Crystalline Structure of Cellulose in Wood after Chemical Modification Using Cyclic Acid Anhydrides (Maleic and Succinic)


  • Carmen-Alice Teacă Center of Advanced Research in Bionanoconjugates and Biopolymers, “Petru Poni” Institute of Macromolecular Chemistry


Wood, Acid anhydride, Chemical modification, Crystalline part, FT-IR spectroscopy, X-ray diffraction


The chemical modification of wood can be directed to improve various properties, e.g., the dimensional stability, hardness properties, and/or durability properties, against weathering. In this study, a Romanian softwood species Abies alba L. was treated and chemically modified using two cyclic acid anhydrides, i.e., maleic and succinic, to improve its interfacial properties relative to unmodified wood.

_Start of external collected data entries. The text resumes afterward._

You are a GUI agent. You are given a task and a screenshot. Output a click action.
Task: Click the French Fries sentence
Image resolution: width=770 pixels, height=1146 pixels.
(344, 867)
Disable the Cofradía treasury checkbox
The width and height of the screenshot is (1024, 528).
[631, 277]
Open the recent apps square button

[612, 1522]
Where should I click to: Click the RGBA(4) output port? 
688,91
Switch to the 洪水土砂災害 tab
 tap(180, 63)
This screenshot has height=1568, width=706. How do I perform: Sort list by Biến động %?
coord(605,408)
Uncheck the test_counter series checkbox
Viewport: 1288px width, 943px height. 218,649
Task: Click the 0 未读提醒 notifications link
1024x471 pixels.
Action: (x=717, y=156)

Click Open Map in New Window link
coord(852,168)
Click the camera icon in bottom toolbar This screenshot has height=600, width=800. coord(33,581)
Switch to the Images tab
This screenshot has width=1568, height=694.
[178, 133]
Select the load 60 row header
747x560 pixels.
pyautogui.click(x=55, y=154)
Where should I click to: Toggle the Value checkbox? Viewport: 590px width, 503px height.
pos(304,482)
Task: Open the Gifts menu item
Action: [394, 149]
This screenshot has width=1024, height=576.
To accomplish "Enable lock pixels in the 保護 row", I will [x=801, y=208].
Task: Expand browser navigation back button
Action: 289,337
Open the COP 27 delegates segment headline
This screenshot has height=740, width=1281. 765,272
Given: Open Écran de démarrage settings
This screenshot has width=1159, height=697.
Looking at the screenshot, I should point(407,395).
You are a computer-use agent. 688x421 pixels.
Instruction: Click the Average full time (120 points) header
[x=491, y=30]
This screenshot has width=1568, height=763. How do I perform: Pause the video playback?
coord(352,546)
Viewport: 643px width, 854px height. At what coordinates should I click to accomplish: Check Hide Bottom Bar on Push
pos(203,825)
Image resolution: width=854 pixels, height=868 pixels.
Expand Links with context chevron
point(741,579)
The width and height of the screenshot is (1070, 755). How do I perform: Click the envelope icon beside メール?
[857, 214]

Structural changes, with focus on the evolution of crystalline part in wood after chemical modification, the water absorption, and the water repellent efficiency, were determined. Maleic anhydride exhibited a lower reactivity towards wood substrate than succinic anhydride, presumably because of their different chemical structure (maleic anhydride is very sensitive to the presence of water). It was found that the percentage of water absorption was diminished, primarily after the succinic anhydride treatment. The chemically modified wood was characterized via Fourier transform-infrared spectroscopy and wide-angle X-ray diffraction methods. The crystalline part from wood structure was evidenced in relation to the employed anhydride in chemical modification approach.